TASK STATEMENT – Begin at the line that holds "http://www.promobil.sk/ (960, 529)" and copy each line exactly until the data below ends, including that last line but no pictures.

Items from a data source:

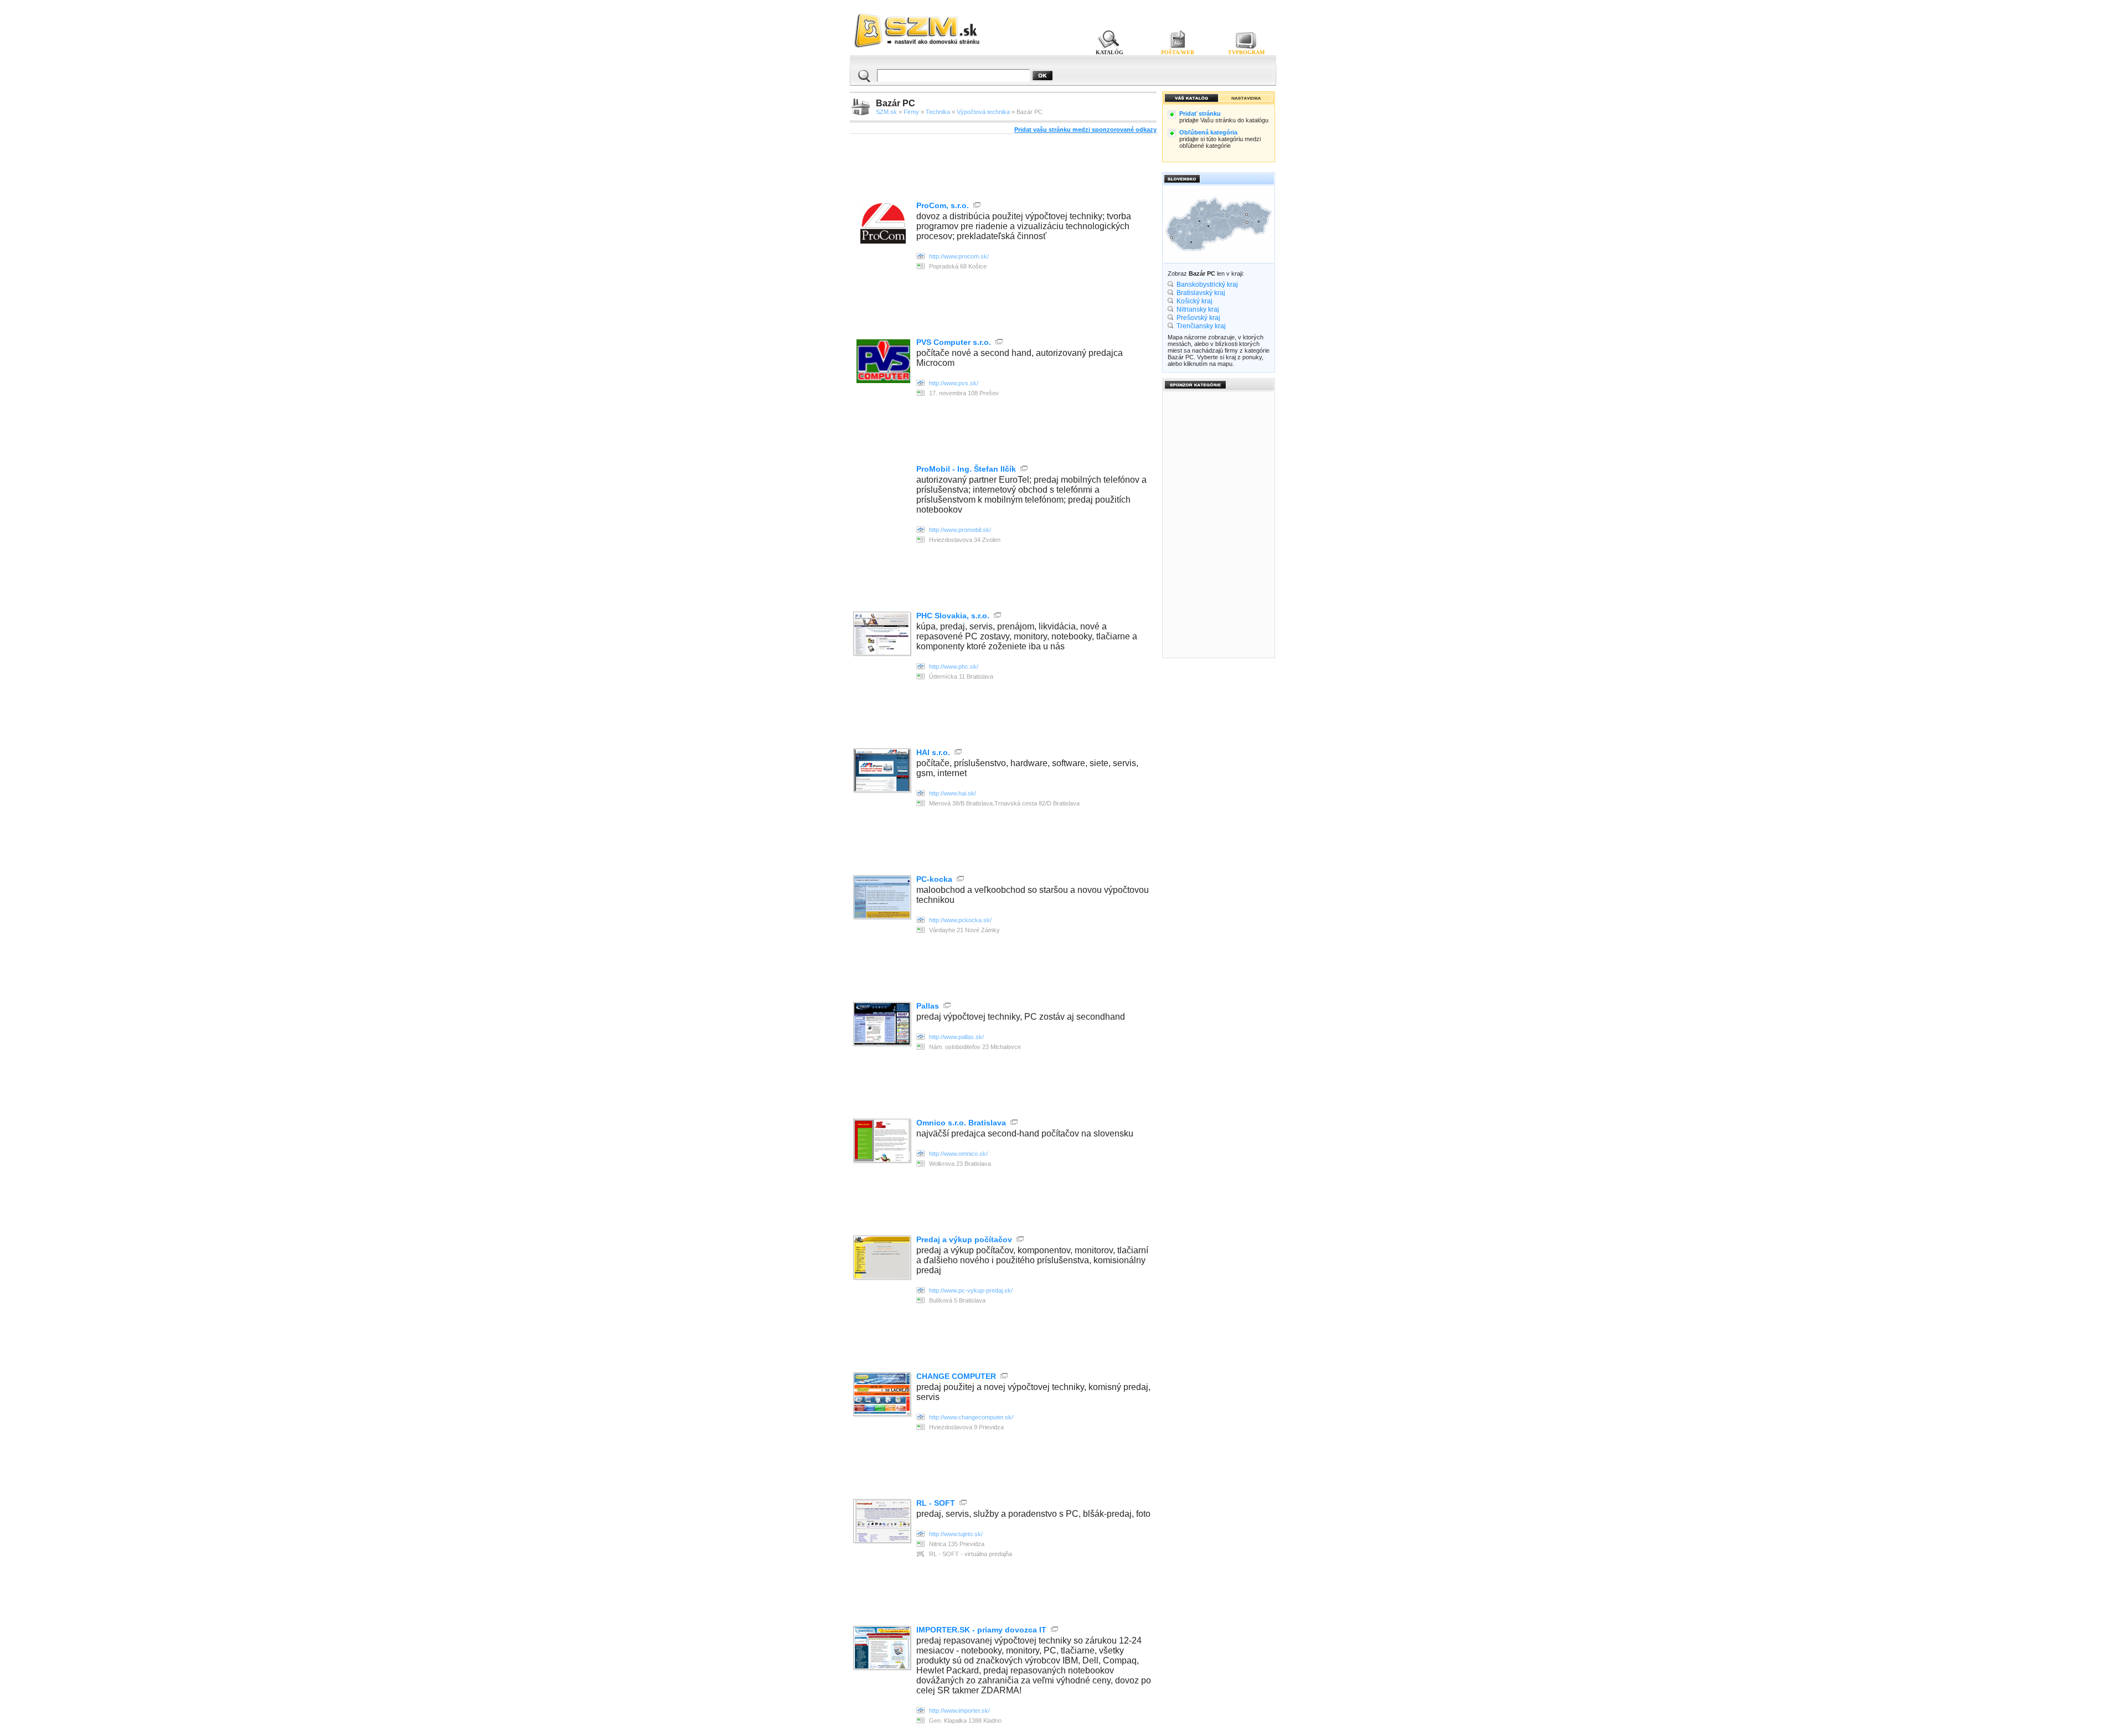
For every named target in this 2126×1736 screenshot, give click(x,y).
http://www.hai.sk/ (952, 793)
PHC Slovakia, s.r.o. (952, 615)
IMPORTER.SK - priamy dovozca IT (981, 1629)
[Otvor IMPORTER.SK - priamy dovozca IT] (883, 1649)
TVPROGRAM (1246, 52)
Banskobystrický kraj (1207, 284)
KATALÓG (1109, 52)
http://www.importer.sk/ (959, 1710)
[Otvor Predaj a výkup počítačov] (883, 1258)
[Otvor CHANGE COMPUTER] (883, 1395)
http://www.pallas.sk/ (956, 1037)
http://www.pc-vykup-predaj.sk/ (971, 1290)
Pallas (927, 1005)
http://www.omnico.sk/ (958, 1153)
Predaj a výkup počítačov (964, 1239)
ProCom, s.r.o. (942, 205)
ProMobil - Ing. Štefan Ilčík (966, 468)
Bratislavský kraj (1200, 293)
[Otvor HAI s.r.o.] (883, 771)
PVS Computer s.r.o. (953, 342)
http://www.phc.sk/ (953, 666)
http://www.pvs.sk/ (953, 383)
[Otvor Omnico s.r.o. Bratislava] (883, 1142)
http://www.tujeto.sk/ (956, 1534)
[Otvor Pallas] (883, 1025)
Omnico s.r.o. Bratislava (961, 1122)
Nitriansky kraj (1197, 309)
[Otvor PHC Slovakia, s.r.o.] (883, 635)
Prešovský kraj (1198, 318)
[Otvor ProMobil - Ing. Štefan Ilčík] (920, 530)
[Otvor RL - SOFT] (883, 1522)
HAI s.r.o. (933, 752)
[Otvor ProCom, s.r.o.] (883, 240)
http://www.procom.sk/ (959, 256)
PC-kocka (934, 879)
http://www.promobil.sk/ (960, 529)
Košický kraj (1194, 301)
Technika (938, 111)
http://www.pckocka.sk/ (960, 920)
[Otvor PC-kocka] (883, 898)
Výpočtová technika (983, 111)
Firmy (911, 111)
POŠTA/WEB (1177, 52)
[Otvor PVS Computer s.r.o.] (883, 380)
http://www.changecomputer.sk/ (971, 1417)
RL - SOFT (935, 1503)
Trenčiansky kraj (1201, 326)
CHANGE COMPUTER (956, 1376)
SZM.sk (886, 111)
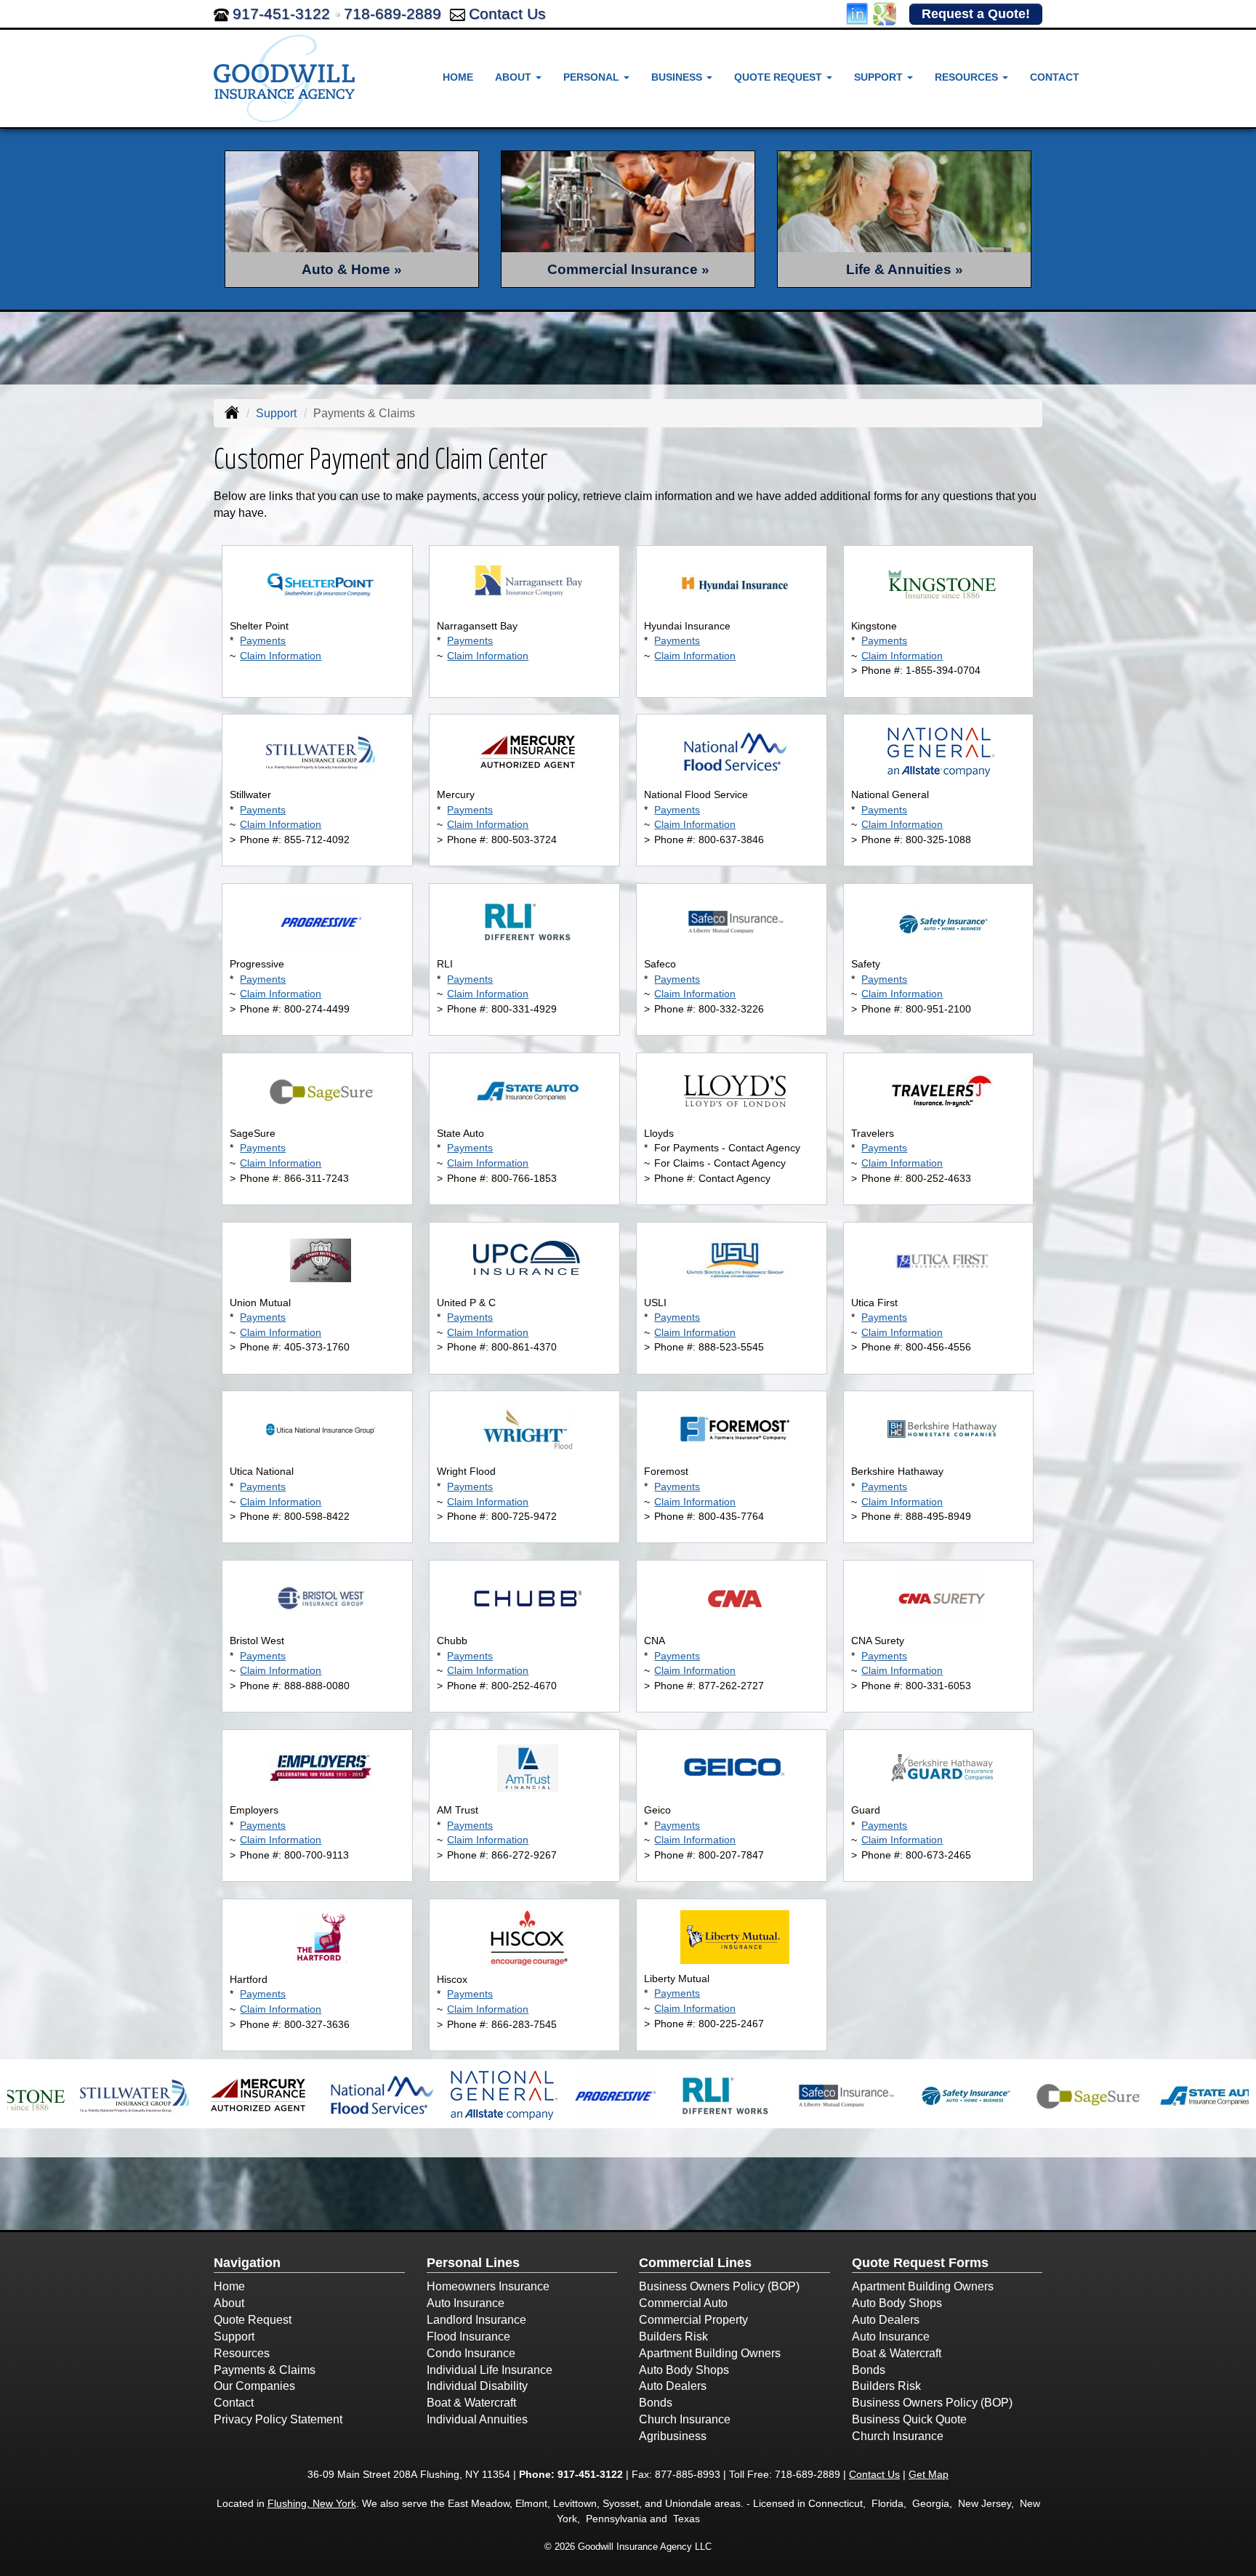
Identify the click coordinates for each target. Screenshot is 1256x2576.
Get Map (929, 2474)
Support (276, 413)
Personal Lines (473, 2262)
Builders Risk (673, 2336)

RESULT OF THIS TASK –
http://www.promobil.sk/ (960, 529)
Košický kraj (1194, 301)
Technika (938, 111)
http://www.pckocka.sk/ (960, 920)
[Otvor PC-kocka] (883, 898)
Výpočtová technika (983, 111)
Firmy (911, 111)
POŠTA/WEB (1177, 52)
[Otvor PVS Computer s.r.o.] (883, 380)
http://www.changecomputer.sk/ (971, 1417)
RL - SOFT (935, 1503)
Trenčiansky kraj (1201, 326)
CHANGE COMPUTER (956, 1376)
SZM.sk (886, 111)
Identify the click coordinates for each target. Screenshot is 1256x2576.
Get Map (929, 2474)
Support (276, 413)
Personal Lines (473, 2262)
Builders Risk (673, 2336)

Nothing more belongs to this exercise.